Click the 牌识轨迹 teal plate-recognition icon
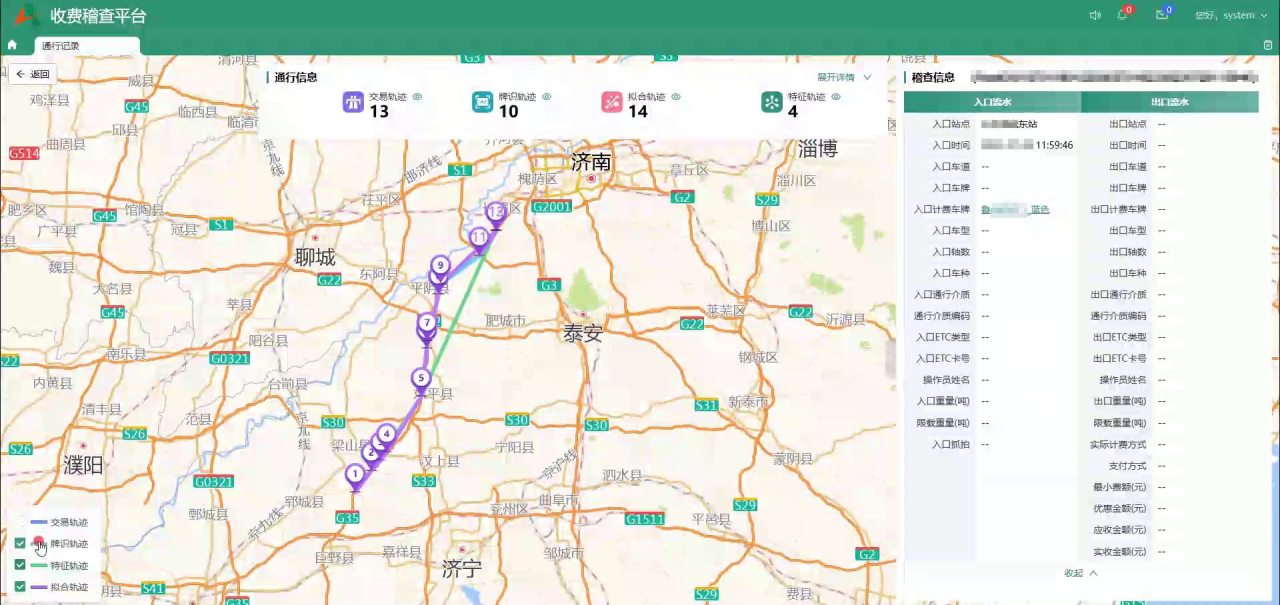Viewport: 1280px width, 605px height. click(x=483, y=102)
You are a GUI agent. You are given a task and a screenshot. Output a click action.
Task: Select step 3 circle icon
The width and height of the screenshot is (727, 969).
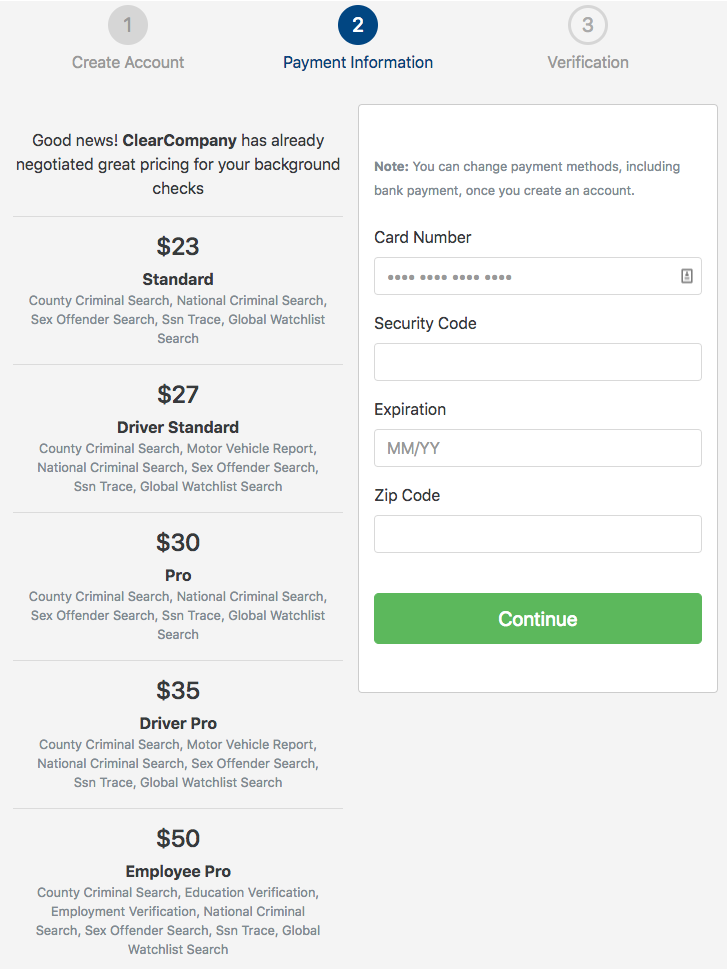coord(588,25)
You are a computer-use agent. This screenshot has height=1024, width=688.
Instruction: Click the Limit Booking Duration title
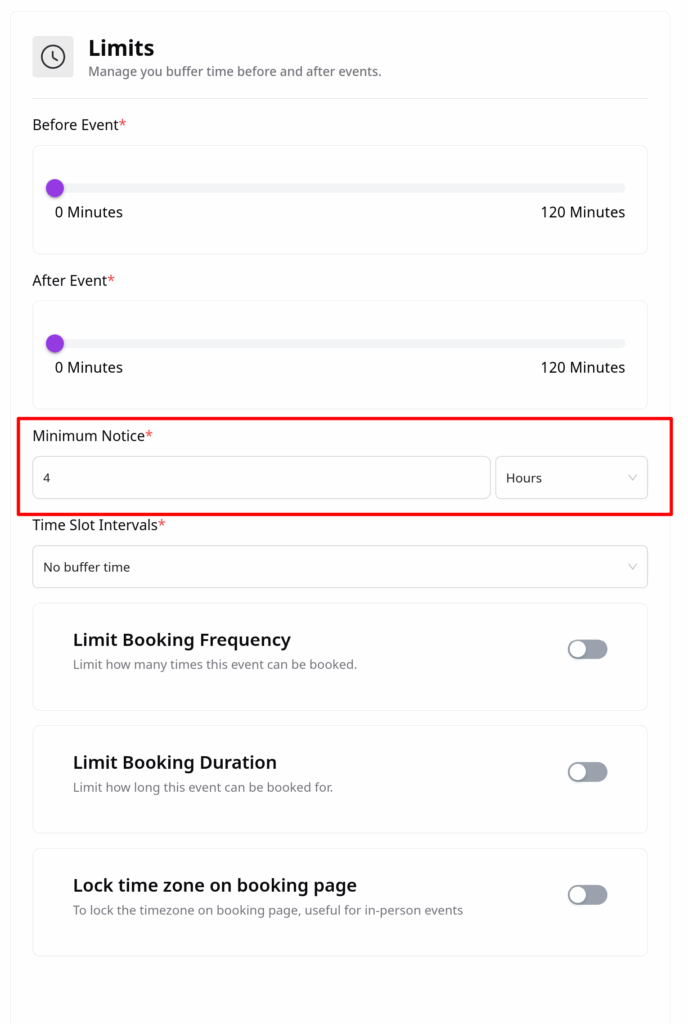(x=174, y=763)
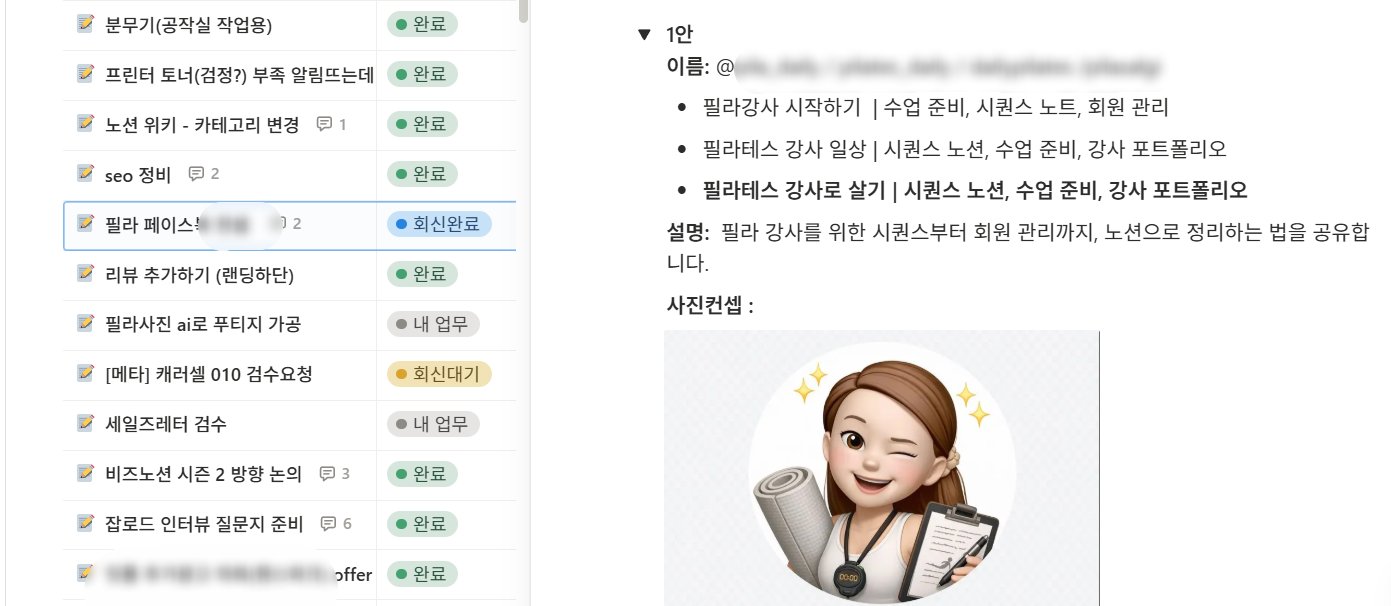Open the comments icon on seo 정비
The image size is (1391, 606).
click(x=196, y=174)
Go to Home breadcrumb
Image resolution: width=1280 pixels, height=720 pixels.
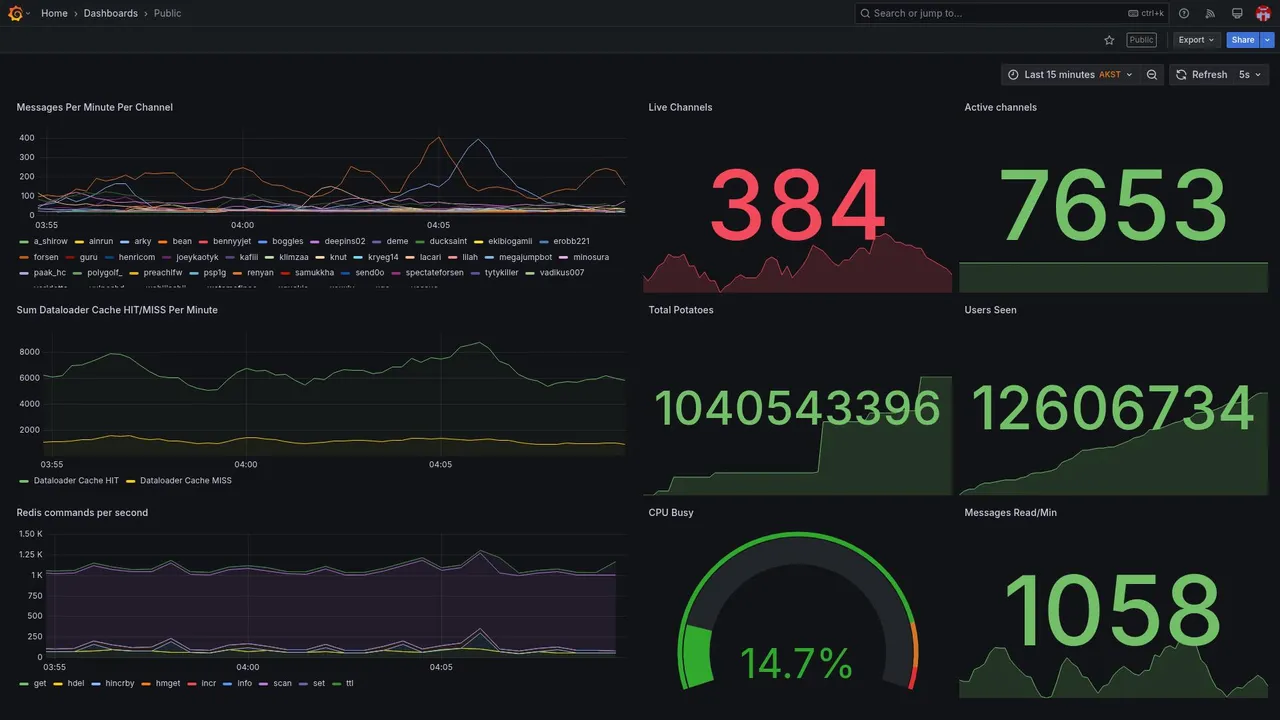tap(54, 13)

• • •

In the copy, include no pictures; transcribe every record above verbatim.

Click the 牌识轨迹 teal plate-recognition icon
Viewport: 1280px width, 605px height. click(x=483, y=102)
You are a GUI agent. You are given a task and a screenshot. Output a click action.
Task: Select step 3 circle icon
The width and height of the screenshot is (727, 969).
coord(588,25)
You are a computer-use agent. This screenshot has height=1024, width=688.
Instruction: Click the Limit Booking Duration title
(x=174, y=763)
Open the comments icon on seo 정비
The image size is (1391, 606).
click(x=196, y=174)
Go to Home breadcrumb
Image resolution: width=1280 pixels, height=720 pixels.
tap(54, 13)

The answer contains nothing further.